*** Exercise data

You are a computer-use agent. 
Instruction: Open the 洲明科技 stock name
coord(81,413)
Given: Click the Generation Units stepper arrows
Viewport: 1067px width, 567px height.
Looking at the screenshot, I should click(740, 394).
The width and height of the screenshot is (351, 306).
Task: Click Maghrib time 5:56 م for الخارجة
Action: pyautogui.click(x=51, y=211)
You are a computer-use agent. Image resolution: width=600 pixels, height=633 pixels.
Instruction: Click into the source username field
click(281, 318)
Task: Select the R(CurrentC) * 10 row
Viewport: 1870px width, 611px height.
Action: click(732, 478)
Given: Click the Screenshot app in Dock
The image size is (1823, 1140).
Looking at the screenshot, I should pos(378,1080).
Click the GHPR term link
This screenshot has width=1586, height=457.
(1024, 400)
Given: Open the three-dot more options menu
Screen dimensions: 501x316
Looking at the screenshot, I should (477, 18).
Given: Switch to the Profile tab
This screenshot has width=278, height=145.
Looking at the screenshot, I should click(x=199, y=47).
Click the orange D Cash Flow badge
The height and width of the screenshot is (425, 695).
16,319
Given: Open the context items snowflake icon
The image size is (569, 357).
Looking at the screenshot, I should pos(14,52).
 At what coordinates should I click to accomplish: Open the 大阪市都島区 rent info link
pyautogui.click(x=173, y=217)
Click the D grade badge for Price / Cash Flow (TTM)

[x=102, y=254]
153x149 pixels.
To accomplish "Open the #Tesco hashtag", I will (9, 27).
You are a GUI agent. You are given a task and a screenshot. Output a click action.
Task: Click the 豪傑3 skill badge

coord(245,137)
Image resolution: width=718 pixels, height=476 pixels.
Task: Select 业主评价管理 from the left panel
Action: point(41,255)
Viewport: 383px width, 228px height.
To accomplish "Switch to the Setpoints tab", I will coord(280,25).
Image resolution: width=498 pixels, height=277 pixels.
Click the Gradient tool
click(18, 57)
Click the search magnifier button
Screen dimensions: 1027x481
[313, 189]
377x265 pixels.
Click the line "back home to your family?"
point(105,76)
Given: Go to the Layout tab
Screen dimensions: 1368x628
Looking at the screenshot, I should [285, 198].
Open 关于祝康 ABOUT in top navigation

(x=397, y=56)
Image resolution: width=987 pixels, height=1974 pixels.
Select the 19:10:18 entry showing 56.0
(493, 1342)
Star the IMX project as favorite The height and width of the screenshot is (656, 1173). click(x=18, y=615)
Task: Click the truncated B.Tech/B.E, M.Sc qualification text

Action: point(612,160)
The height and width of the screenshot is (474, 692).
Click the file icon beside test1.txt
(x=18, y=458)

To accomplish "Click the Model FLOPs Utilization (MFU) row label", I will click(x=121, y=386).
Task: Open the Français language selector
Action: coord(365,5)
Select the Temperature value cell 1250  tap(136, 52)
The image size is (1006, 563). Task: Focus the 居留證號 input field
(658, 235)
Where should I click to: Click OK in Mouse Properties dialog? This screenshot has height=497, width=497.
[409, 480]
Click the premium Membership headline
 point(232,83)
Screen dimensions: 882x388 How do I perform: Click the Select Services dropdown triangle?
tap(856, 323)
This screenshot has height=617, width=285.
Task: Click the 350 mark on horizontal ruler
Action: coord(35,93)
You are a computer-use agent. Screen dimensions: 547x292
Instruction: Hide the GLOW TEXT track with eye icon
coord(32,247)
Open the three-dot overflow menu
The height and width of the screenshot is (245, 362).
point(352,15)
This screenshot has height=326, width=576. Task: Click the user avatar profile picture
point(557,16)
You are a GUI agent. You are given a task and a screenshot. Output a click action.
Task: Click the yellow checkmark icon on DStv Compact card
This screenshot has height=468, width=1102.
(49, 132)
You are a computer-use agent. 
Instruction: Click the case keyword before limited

******

The entries above must be repeated word for word.

§ **Solution**:
You are a computer-use agent. 
Instruction: Open the 洲明科技 stock name
coord(81,413)
Given: Click the Generation Units stepper arrows
Viewport: 1067px width, 567px height.
Looking at the screenshot, I should click(740, 394).
The width and height of the screenshot is (351, 306).
Task: Click Maghrib time 5:56 م for الخارجة
Action: pyautogui.click(x=51, y=211)
You are a computer-use agent. Image resolution: width=600 pixels, height=633 pixels.
Instruction: Click into the source username field
click(281, 318)
Task: Select the R(CurrentC) * 10 row
Viewport: 1870px width, 611px height.
Action: click(732, 478)
Given: Click the Screenshot app in Dock
The image size is (1823, 1140).
Looking at the screenshot, I should pos(378,1080).
Click the GHPR term link
This screenshot has width=1586, height=457.
(1024, 400)
Given: Open the three-dot more options menu
Screen dimensions: 501x316
Looking at the screenshot, I should (477, 18).
Given: Switch to the Profile tab
This screenshot has width=278, height=145.
Looking at the screenshot, I should click(x=199, y=47).
Click the orange D Cash Flow badge
The height and width of the screenshot is (425, 695).
16,319
Given: Open the context items snowflake icon
The image size is (569, 357).
Looking at the screenshot, I should pos(14,52).
 At what coordinates should I click to accomplish: Open the 大阪市都島区 rent info link
pyautogui.click(x=173, y=217)
Click the D grade badge for Price / Cash Flow (TTM)

[x=102, y=254]
153x149 pixels.
To accomplish "Open the #Tesco hashtag", I will (9, 27).
You are a GUI agent. You are given a task and a screenshot. Output a click action.
Task: Click the 豪傑3 skill badge

coord(245,137)
Image resolution: width=718 pixels, height=476 pixels.
Task: Select 业主评价管理 from the left panel
Action: point(41,255)
Viewport: 383px width, 228px height.
To accomplish "Switch to the Setpoints tab", I will coord(280,25).
Image resolution: width=498 pixels, height=277 pixels.
Click the Gradient tool
click(18, 57)
Click the search magnifier button
Screen dimensions: 1027x481
[313, 189]
377x265 pixels.
Click the line "back home to your family?"
point(105,76)
Given: Go to the Layout tab
Screen dimensions: 1368x628
Looking at the screenshot, I should [285, 198].
Open 关于祝康 ABOUT in top navigation

(x=397, y=56)
Image resolution: width=987 pixels, height=1974 pixels.
Select the 19:10:18 entry showing 56.0
(493, 1342)
Star the IMX project as favorite The height and width of the screenshot is (656, 1173). click(x=18, y=615)
Task: Click the truncated B.Tech/B.E, M.Sc qualification text

Action: point(612,160)
The height and width of the screenshot is (474, 692).
Click the file icon beside test1.txt
(x=18, y=458)

To accomplish "Click the Model FLOPs Utilization (MFU) row label", I will click(x=121, y=386).
Task: Open the Français language selector
Action: coord(365,5)
Select the Temperature value cell 1250  tap(136, 52)
The image size is (1006, 563). Task: Focus the 居留證號 input field
(658, 235)
Where should I click to: Click OK in Mouse Properties dialog? This screenshot has height=497, width=497.
[409, 480]
Click the premium Membership headline
 point(232,83)
Screen dimensions: 882x388 How do I perform: Click the Select Services dropdown triangle?
tap(856, 323)
This screenshot has height=617, width=285.
Task: Click the 350 mark on horizontal ruler
Action: coord(35,93)
You are a computer-use agent. Screen dimensions: 547x292
Instruction: Hide the GLOW TEXT track with eye icon
coord(32,247)
Open the three-dot overflow menu
The height and width of the screenshot is (245, 362).
point(352,15)
This screenshot has height=326, width=576. Task: Click the user avatar profile picture
point(557,16)
You are a GUI agent. You are given a task and a screenshot. Output a click action.
Task: Click the yellow checkmark icon on DStv Compact card
This screenshot has height=468, width=1102.
(49, 132)
You are a computer-use agent. 
Instruction: Click the case keyword before limited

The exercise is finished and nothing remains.